Dataset entries:
_____
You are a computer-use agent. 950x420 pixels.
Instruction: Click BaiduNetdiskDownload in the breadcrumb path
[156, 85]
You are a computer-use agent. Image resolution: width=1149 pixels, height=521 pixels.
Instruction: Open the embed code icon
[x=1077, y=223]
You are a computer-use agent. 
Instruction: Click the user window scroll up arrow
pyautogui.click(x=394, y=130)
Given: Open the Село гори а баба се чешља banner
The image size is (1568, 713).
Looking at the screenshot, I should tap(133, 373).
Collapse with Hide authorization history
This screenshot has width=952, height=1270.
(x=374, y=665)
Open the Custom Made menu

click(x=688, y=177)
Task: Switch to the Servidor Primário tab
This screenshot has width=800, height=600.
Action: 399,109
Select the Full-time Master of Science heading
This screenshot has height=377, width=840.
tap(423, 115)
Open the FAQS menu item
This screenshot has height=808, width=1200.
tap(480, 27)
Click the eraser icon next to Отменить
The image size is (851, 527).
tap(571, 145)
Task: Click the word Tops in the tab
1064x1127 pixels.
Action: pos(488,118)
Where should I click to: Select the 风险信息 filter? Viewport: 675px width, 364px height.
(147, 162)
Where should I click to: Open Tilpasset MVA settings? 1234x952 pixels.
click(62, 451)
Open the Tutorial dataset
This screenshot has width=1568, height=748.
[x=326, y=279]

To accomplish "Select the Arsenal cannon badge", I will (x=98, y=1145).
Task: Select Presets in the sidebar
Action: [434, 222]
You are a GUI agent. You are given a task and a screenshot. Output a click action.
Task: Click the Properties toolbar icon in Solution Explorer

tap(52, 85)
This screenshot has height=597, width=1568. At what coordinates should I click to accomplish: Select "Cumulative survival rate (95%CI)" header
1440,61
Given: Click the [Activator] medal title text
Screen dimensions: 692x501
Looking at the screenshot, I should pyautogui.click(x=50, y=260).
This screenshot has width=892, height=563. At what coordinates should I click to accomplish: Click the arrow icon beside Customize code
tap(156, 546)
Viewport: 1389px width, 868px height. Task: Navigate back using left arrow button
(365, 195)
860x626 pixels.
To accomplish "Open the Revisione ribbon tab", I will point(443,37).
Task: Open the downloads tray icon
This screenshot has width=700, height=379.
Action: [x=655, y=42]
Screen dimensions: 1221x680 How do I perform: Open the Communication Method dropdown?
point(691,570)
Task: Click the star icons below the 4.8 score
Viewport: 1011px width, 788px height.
_____
→ **The task**
Return a copy of each line in the entries that carries the string "agent".

→ **Solution for this exercise**
You are a computer-use agent. 950x420 pixels.
You are a computer-use agent. Image resolution: width=1149 pixels, height=521 pixels.
You are a computer-use agent. 
You are a GUI agent. You are given a task and a screenshot. Output a click action.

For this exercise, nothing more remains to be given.